Have you ever experienced a state of flow? Flow is when you lose track of time because you're deeply engaged in a project or task. Flow is typically found when the task at hand is challenging, but doable.

Gratitude can be challenging. Even with its myriad benefits, we forget to set aside time to consciously be grateful. Though remembering to be grateful can be challenging, we can make practicing gratitude easy.

Let's start. Take 30 seconds now to say or think about who or what you're grateful for. Your gratitude can be as general or as specific as you'd like. It can be for the important or the mundane, the serious or the silly.

I'm grateful for _____________________________________________.

I'm grateful for _____________________________________________.

I'm grateful for _____________________________________________.

I'm grateful for _____________________________________________.

I'm grateful for _____________________________________________.

I'm grateful for _____________________________________________.

I'm grateful for _____________________________________________.

I'm grateful for _____________________________________________.

Did you take 30 seconds? Gratitude is not just a concept but something that can be practiced RIGHT NOW. If you don't have the time now, come back later.

I did the exercise myself.

I'm grateful for clean water and I'm grateful for you. I'm grateful to have a warm shelter and I'm grateful to be loved by friends and family. I'm grateful to be working for my dream company and I'm grateful to have time for interests and passions. I'm grateful for healthy food options and I'm grateful for a healthy body. I'm grateful for candles and I'm grateful for my breath.

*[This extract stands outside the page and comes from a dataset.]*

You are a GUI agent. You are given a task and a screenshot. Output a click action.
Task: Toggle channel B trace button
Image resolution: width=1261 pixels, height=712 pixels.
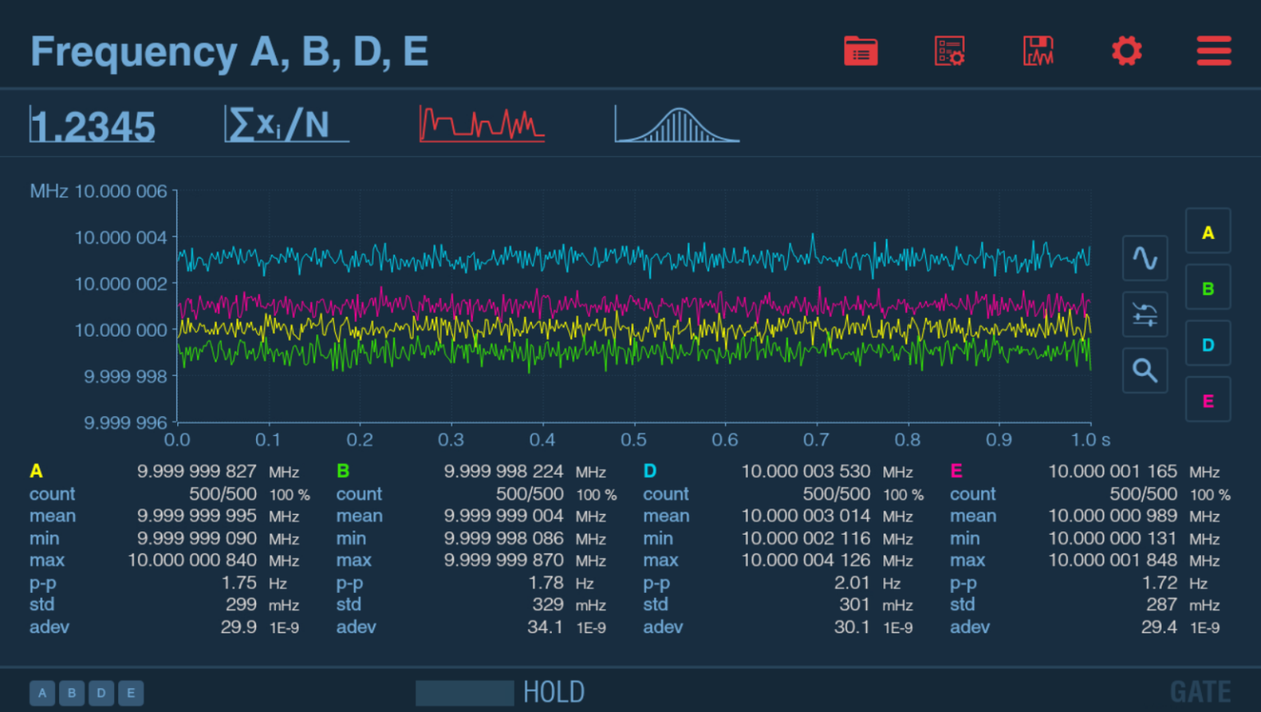[1208, 288]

I could go on and on and on.

It's easy to find flow when practicing gratitude. Why? Because we have so much to be thankful for.

We can even be grateful for the benefits of gratitude. As Robert Emmons shares in Gratitude Works!

As showcased in my previous book Thanks!, groundbreaking research has shown that when people regularly cultivate gratitude, they experience a multitude of psychological, physical, interpersonal, and spiritual benefits. Gratitude has one of the strongest links to mental health and satisfaction with life of any personality trait—more so than even optimism, hope, or compassion. Grateful people experience higher levels of positive emotions such as joy, enthusiasm, love, happiness, and optimism, and gratitude as a discipline protects us from the destructive impulses of envy, resentment, greed, and bitterness. People who experience gratitude can cope more effectively with everyday stress, show increased resilience in the face of trauma-induced stress, recover more quickly from illness, and enjoy more robust physical health. Many of these effects are quantifiable. Consider these eye-popping statistics. People are 25 percent happier if they keep gratitude journals, sleep one-half hour more per evening, and exercise 33 percent more each week compared to persons who are not keeping these journals. … Experiencing gratitude leads to increased feelings of connectedness, improved relationships, and even altruism. We have also found that when people experience gratitude, they feel more loving, more forgiving, and closer to God.

Certainly you'd be interested in at least one of the benefits Emmons lists above, right?

(Side Note: quoting your own book?! What a move.)

Thank you for taking the time for gratitude and thank you for being you.

Reflect

  1. How did taking 30 seconds for Gratitude feel?
  2. Was it easy to find reasons to be grateful? Why or why not?
  3. What does a consistent gratitude practice look like for you?

Action

  1. Schedule at least one time in the coming week to practice gratitude. Let all that you're grateful for flow out of you.